If your cat is very lethargic, depressed, or having trouble breathing, it is important to have your cat evaluated by a veterinarian as it may need more aggressive treatment like intravenous fluids, pain/anti-inflammatory medication, and other supportive care.
Frequently Asked Questions (FAQs)
Can a feline herpes-infected cat infect other cats?
Feline herpesvirus is a highly contagious virus that can easily be spread between cats via direct and indirect transmission. Direct transmission occurs when an infected cat comes into direct contact with another cat, spreading the virus via saliva and other bodily discharges (snot, tears, etc.) Indirect transmission can occur when the virus has contaminated the environment (e.g., bedding, bowls, toys) or the hands of a caretaker.
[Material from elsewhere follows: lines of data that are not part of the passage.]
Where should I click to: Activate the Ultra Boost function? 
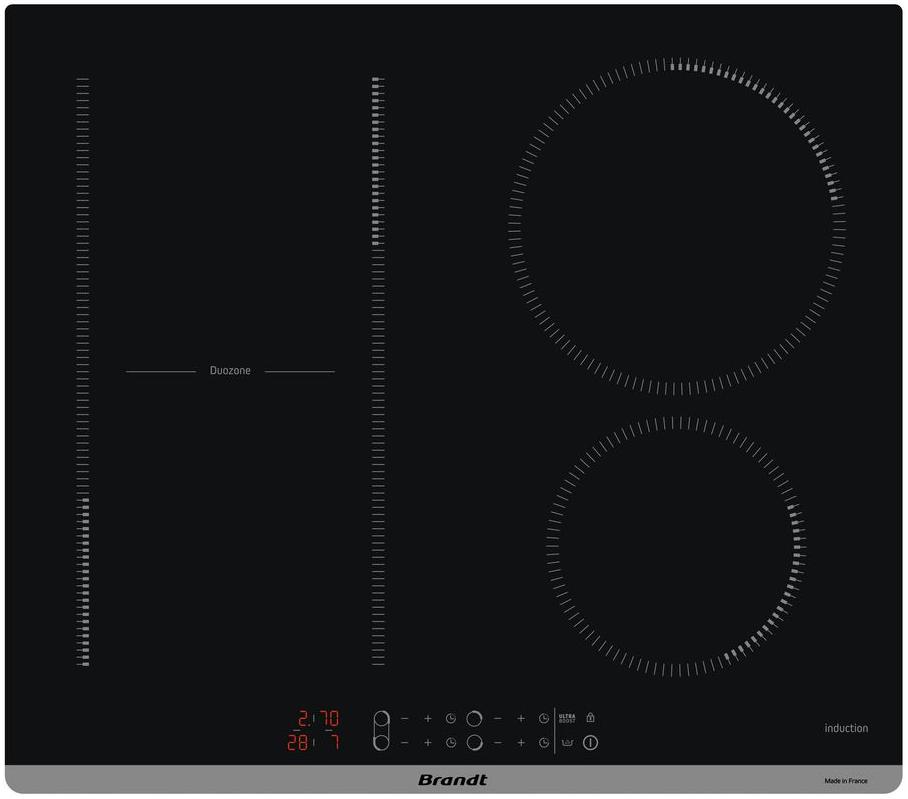pyautogui.click(x=567, y=718)
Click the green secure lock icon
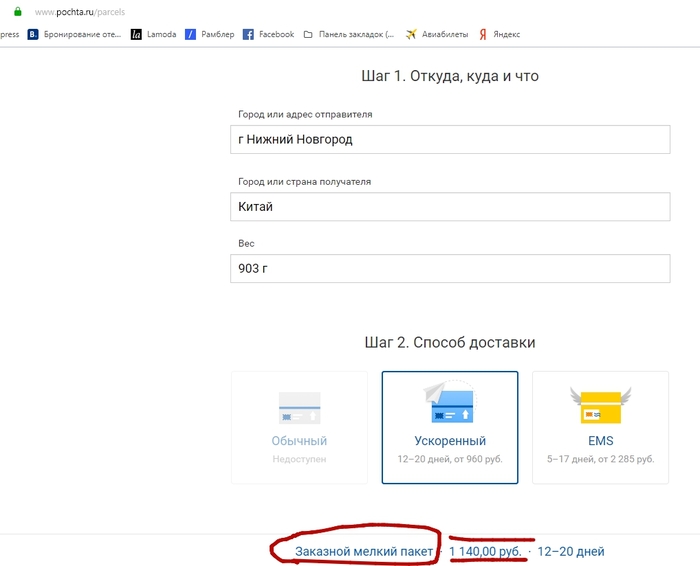This screenshot has height=566, width=700. tap(17, 12)
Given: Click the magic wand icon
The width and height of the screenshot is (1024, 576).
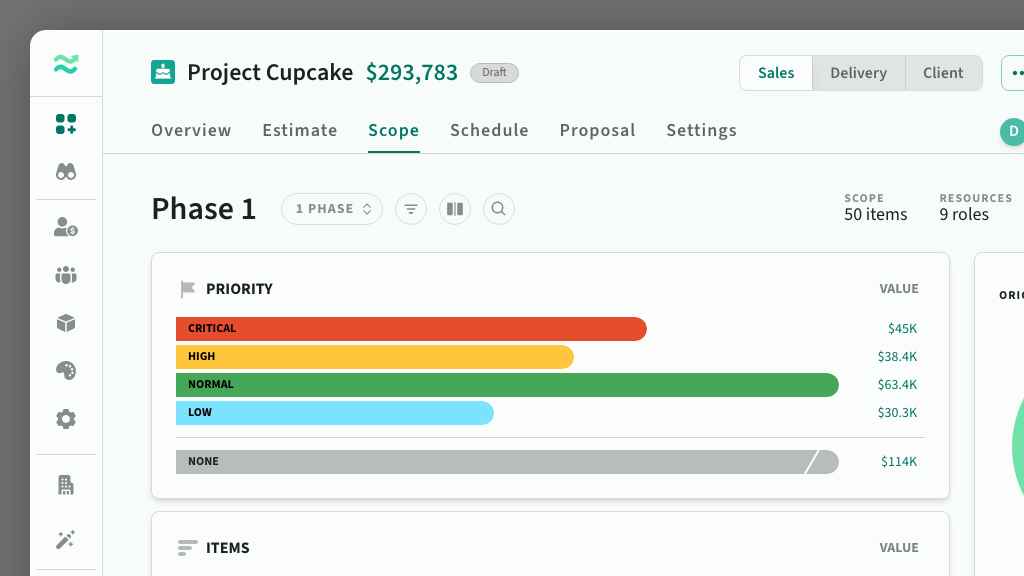Looking at the screenshot, I should pos(66,540).
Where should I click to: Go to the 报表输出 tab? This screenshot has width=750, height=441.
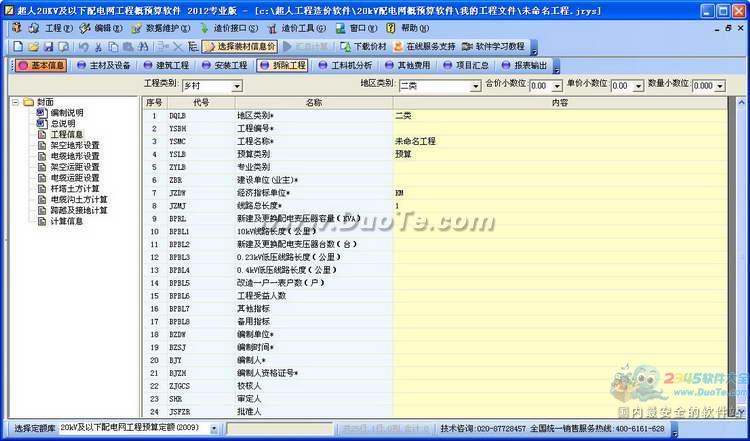tap(529, 65)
This transmission is especially important in shelter and boarding facilities as staff and volunteers can inadvertently spread the virus if precautions are not taken.
The herpes virus can survive in the environment for a short period of time, as long as it stays moist. Fortunately, once the moisture (e.g., the snot spray from a cat’s sneeze) dries up, the virus dies.
However, the virus can remain infective on hands/skin surfaces for up to a half hour. If the secretions can remain moist on surfaces like water bowls, toys, etc., then the virus can remain infective for up to 18 hours. Otherwise, the virus will likely only remain infective for a few hours once the moisture has dried up.
Can I get feline herpes from my sick cat?
No, the feline herpes virus is specific to domestic and wild cats.
How is feline herpes prevented?
One of the main ways to prevent Herpes infection in cats is through vaccination.
The standard core vaccine for cats includes protection against the feline herpes virus and is intended to significantly reduce the severity of a herpes virus infection if a cat were to be exposed. It does not completely prevent infection. It is important to regularly booster this vaccine as the immunity obtained from these vaccines is short-lived. Your veterinarian can recommend a vaccination schedule for your cat based on its potential exposures and risk for infection.
Because the feline herpes virus can survive for some time in the environment and on skin surfaces, it is important to be aware of how one can clean the environment and prevent spread. The virus can be killed in the environment by disinfectants, such as a diluted bleach solution (1-part regular bleach to 32-parts water). Contaminated objects that are hard (e.g., plastic toys, bowls) should be soaked in this solution for at least 5 minutes. Blankets and soft toys can be decontaminated by thorough washing with hot water and detergent.
After handling an infected cat, hands can be decontaminated by washing with soap and water, followed by an alcohol-based hand sanitizer.
Feline herpes is one of the most common causes of feline upper respiratory infection and is the most common cause of conjunctivitis in cats and kittens. It is a very common virus that can easily be spread between cats. Standard core vaccines for cats can help prevent severe illness. Following initial infection, infected cats remain carriers for life while the virus remains “latent” in their bodies. After periods of stress or illness, the virus can reactivate and cause illness again. If your cat develops signs of a kitty cold or flu, your veterinarian can help provide supportive care to your cat as they recover from this common disease.